Il estimait en celui-ci, sur toutes choses, un caractère de douceur qui régnait également dans ses mœurs et dans son style (10). L'on raconte que les disciples d'Aristote, voyant leur maître avancé en âge et d'une santé fort affaiblie, le prièrent de leur nommer son successcur; que comme il avait deux

hommes dans son école sur qui seuls ce choix pouvait tomber, Ménédème (11) le Rhodien et Théophraste d'Èrèse, par un esprit de ménagement pour celui qu'il voulait exclure, il se déclara de cette manière. Il feignit, peu de temps après que ses disciples lui eurent fait cette prière, et en leur présence, que le vin dont il faisait un usage ordinaire lui était nuisible, et il se fit apporter des vins de Rhodes et de Lesbos : il goûta de tous les deux, dit qu'ils ne démentaient point leur terroir, et que chacun dans son genre était excellent; que le premier avait de la force, mais que celui de Lesbos avait plus de douceur, et qu'il lui donnait la préférence. Quoi qu'il en soit de ce fait, qu'on lit dans Aulu-Gelle, il est certain que lorsque Aristote, accusé par Eurymédon, prêtre de Cérès, d'avoir mal parlé des dieux, craignant le destin de Socrate, voulut sortir d'Athènes et se retirer à Chalcis, ville d'Eubée, il abandonna son école au Lesbien, lui confia ses écrits, à condition de les tenir secrets; et c'est par Théophraste que sont venus jusques à nous les ouvrages de ce grand homme (12).
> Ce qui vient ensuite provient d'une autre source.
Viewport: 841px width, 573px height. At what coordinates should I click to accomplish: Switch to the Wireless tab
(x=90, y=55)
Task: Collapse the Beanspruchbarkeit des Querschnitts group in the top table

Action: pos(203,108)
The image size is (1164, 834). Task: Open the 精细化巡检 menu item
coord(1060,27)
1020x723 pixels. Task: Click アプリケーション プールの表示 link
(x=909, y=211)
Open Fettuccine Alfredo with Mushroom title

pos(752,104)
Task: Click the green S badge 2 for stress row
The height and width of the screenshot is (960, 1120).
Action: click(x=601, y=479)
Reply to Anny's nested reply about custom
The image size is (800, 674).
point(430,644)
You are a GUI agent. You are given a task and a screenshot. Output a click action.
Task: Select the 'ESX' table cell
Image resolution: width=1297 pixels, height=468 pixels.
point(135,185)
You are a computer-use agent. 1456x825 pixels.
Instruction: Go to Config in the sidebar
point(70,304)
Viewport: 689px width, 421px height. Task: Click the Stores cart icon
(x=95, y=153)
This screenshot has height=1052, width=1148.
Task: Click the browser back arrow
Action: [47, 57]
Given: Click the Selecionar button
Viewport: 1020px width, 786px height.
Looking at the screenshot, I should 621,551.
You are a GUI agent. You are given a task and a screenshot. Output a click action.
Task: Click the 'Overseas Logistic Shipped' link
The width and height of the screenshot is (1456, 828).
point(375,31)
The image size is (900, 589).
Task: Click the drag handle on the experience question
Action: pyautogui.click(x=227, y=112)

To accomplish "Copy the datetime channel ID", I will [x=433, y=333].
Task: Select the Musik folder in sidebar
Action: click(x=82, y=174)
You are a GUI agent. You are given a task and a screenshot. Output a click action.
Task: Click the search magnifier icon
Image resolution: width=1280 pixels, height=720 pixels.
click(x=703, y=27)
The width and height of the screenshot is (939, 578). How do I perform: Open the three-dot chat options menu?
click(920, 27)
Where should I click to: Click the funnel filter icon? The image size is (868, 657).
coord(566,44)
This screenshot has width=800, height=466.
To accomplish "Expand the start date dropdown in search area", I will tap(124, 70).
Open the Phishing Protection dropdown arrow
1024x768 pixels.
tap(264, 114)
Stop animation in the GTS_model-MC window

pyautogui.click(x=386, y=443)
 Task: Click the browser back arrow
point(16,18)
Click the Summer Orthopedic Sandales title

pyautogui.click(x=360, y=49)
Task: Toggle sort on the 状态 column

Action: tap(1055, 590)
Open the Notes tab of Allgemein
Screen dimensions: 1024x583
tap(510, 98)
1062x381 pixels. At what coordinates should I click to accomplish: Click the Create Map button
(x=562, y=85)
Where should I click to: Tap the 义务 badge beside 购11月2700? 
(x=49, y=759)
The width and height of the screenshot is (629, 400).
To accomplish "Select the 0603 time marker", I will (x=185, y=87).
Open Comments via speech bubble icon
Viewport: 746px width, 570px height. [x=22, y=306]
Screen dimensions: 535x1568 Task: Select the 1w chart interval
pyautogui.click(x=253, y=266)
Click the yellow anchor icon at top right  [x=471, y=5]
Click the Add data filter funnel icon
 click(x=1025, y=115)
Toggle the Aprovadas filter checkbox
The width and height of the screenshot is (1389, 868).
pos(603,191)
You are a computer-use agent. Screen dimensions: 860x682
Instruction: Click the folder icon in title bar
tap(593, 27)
Son nom devint si célèbre par toute la Grèce, que, successeur d'Aristote, il put compter bientôt dans l'école qu'il lui avait laissée jusques à deux mille disciples. Il excita l'envie de Sophocle (13), fils d'Amphiclide, et qui pour lors était préteur : celui-ci, en effet son ennemi, mais sous prétexte d'une exacte police et d'empêcher les assemblées, fit une loi qui défendait, sur peine de la vie, à aucun philosophe d'enseigner dans les écoles. Ils obéirent; mais l'année suivante, Philon ayant succédé à Sophocle, qui était sorti de charge, le peuple d'Athènes abrogea cette loi odieuse que ce dernier avait faite, le condamna à une amende de cinq talents, rétablit Théophraste et le reste des philosophes.

Plus heureux qu'Aristote, qui avait été contraint de céder à Eurymédon, il fut sur le point de voir un certain Agnonide puni comme impie par les Athéniens, seulement à cause qu'il avait osé l'accuser d'impiété : tant était grande l'affection que ce peuple avait pour lui, et qu'il méritait par sa vertu (14).